Bizler yedi kardeşiz, yedimiz de birbirimizi bilmekten öte birbirimize aynısıymışız gibi benzeyen insanlarız... Sevdiğimiz aynı, bağlandığımız aynı, mücâdelemiz bir, olaylar karşısında tavrımız birbirinin fotokopisi! Bu kadar benzeşen insanların bir arada duramayışında hiç mi nefsimizin hatası yok?!
"Ben" demekten vazgeçerek "Biz" demeyi ne zaman deneyeceğiz? "Ben"den kurtulup "Biz" olduğumuz gün yine olmazların kolaylaşacağını en iyi bizden başka kim bilebilir?

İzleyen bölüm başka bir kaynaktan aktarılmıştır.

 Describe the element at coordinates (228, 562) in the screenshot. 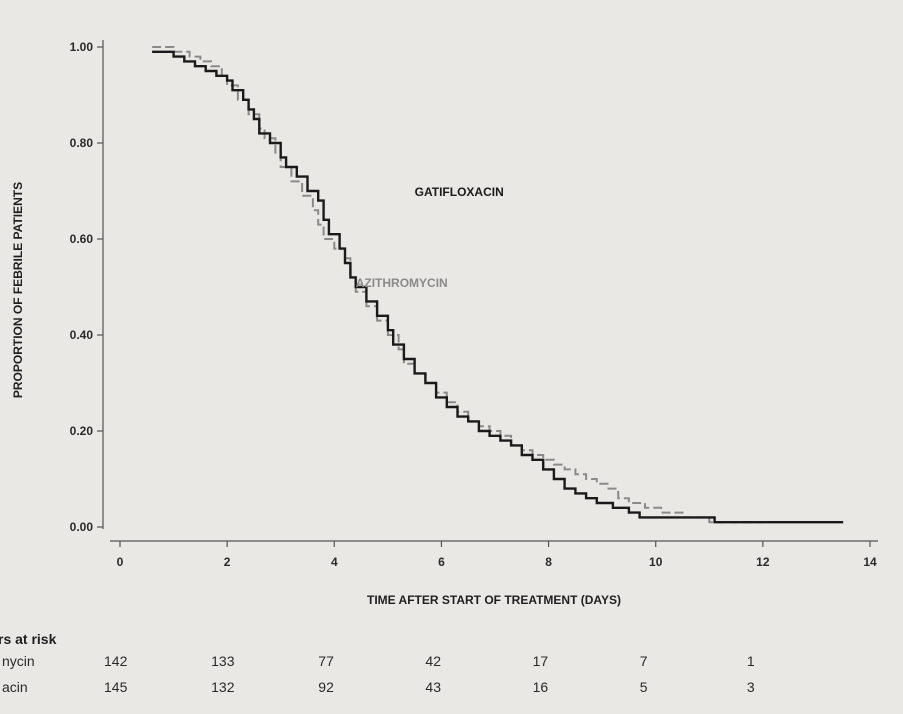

Her Türk aydını, tek başına kanaat önderi değil midir? Yoksa yıllardır bu tarifle önce kendimizi sonra da yakınlarımızı mı yanıltıyoruz?

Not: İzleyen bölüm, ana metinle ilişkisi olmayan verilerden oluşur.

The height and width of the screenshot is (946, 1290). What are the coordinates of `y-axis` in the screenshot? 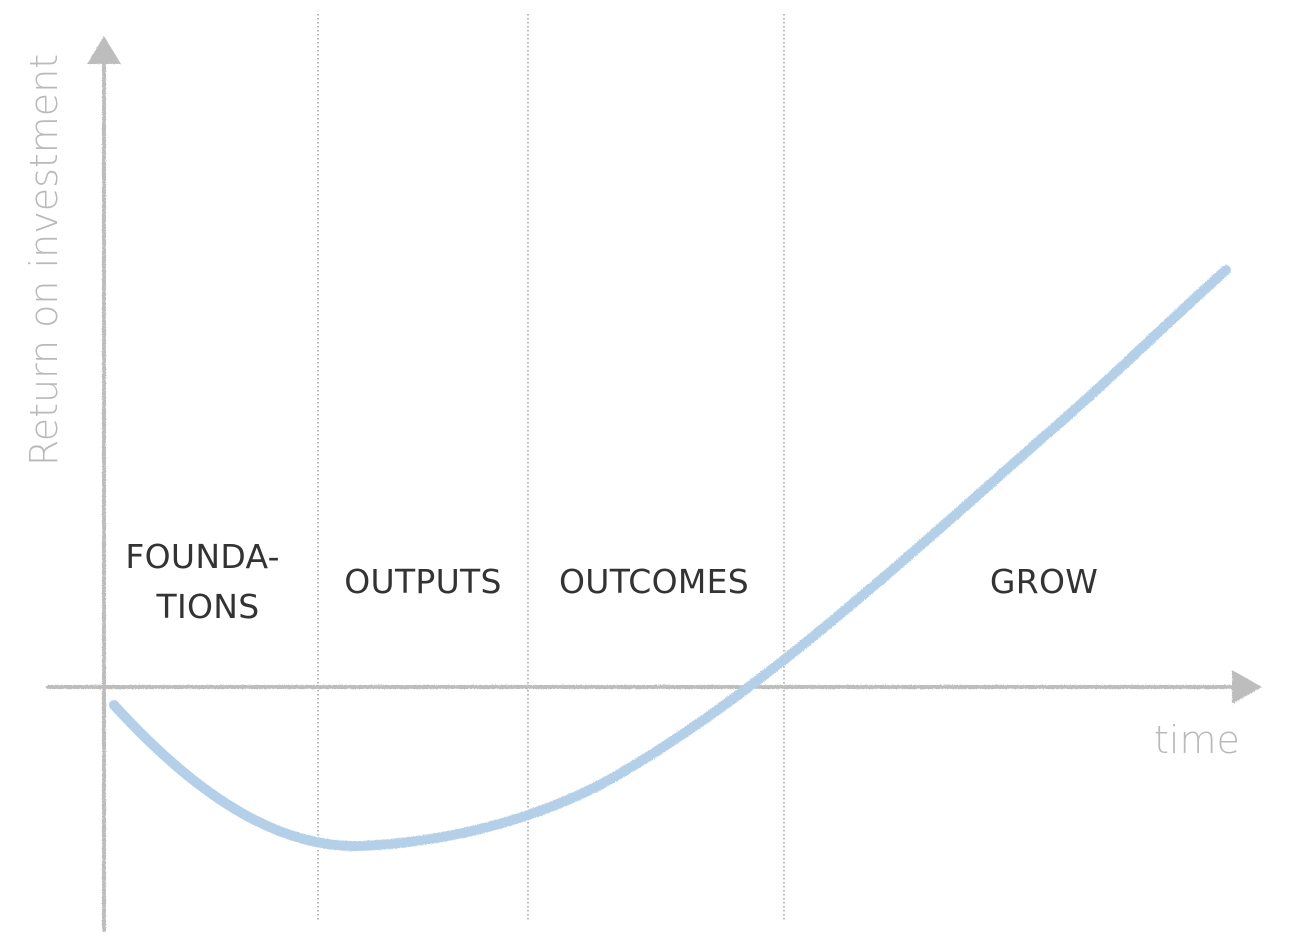 It's located at (104, 484).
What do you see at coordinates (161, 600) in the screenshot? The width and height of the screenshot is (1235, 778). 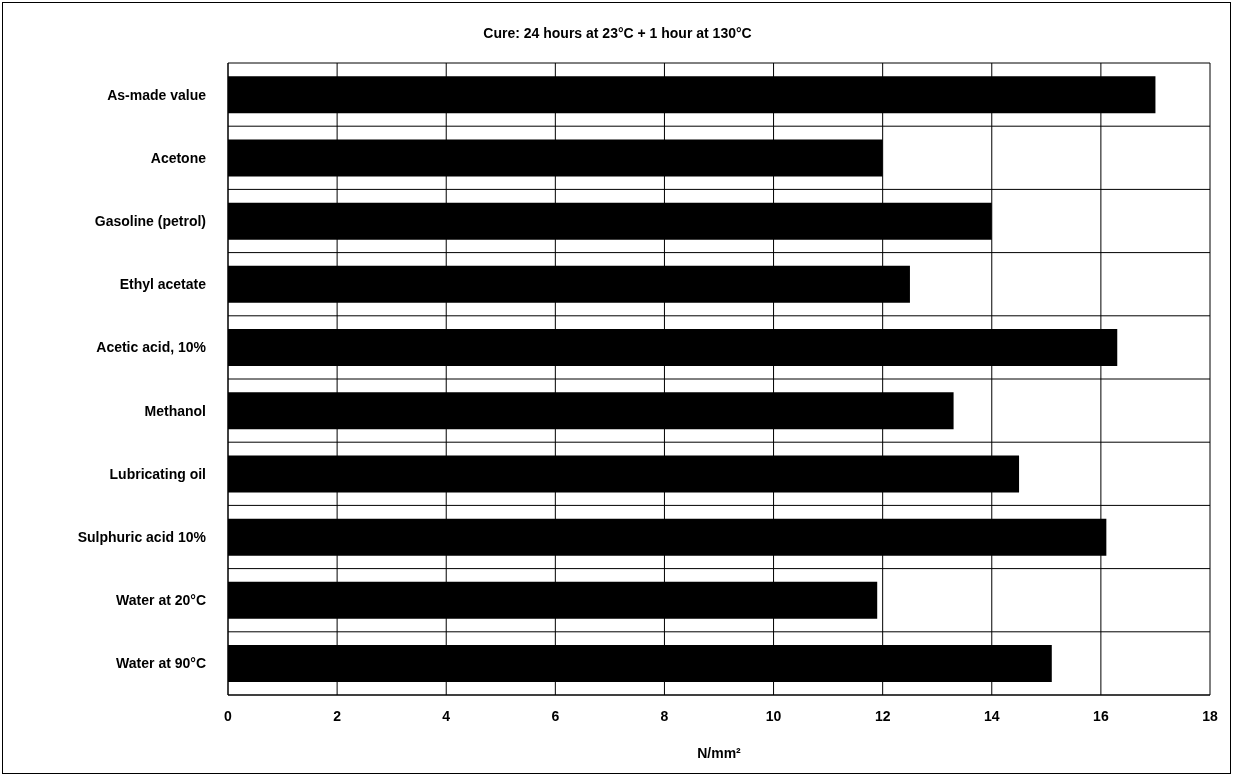 I see `y-tick-label: Water at 20°C` at bounding box center [161, 600].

Sütten süt kaymağı, çimentodan çimento kaymağı olmaz mı?... İnsanların yani bizim de kaymağımız, -demokrasi gereği- seçtiklerimiz değil midir? Biz ne isek, seçtiklerimiz de o değil midir?

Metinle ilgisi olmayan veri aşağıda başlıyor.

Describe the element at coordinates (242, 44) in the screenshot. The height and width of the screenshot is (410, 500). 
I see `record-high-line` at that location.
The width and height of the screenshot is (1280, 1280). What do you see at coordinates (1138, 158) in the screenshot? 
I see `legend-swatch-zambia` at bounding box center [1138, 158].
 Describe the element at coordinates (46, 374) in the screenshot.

Önce seçip sonra tenkit eden bizden başka bir millet var mıdır? Ya seçmesini bilmiyoruz ya da seçmeyi mecburen yapıyoruz. Ama sonucu biz tayin ediyor ve yine biz tenkit ediyoruz!...
Yapmayalım Allah aşkına!...
Türkiye'den başka Türkiye, yok ve olmayacakta... Partilerimize yöneticileri seçip sonra da tenkit etmek neyin nesi?
Bütün partilerde genel başkanları yargılayanlar; kongrelerde onların elini, birlik adına havaya kaldıranlar değil midir? Bizler de bu tabloyu, hep avuçlarımız patlayıncaya kadar alkışlamadık mı? Bu elleri havaya kaldırılan Genel Başkanları, şimdi aynı adamların insafsızca tenkitinin ahlâkla, vicdânla, akılla alakası olabilir mi? Dün eli havaya kaldırılırken alkışlayanlar olarak bizlerin de şimdi onlarla beraber olmamızın vicdani bir tarafı var mı?... Ya hayalleri dumûra uğrayan millet!...
Ben bunları yorumlayamıyorum! Bu el kaldırıp sonra tenkit eden "Ağabeylerimiz"in tavırları, artık canıma yetti! Bizi Allah(c.c.) onlara asker mi yarattı sanıyorlar?...
55 yaşımıza gelip, torun torbaya karışmamıza rağmen hala büyüyemedik mi? Bizi büyümemiş görenlere eyvallah ta ama ya kendileri... Ölüm, hiç mi gelmez aklımıza?
Vallahi artık canıma yetti!...
"TÜRK'ÜM. BU AD HER ÜNVANDAN ÜSTÜNDÜR."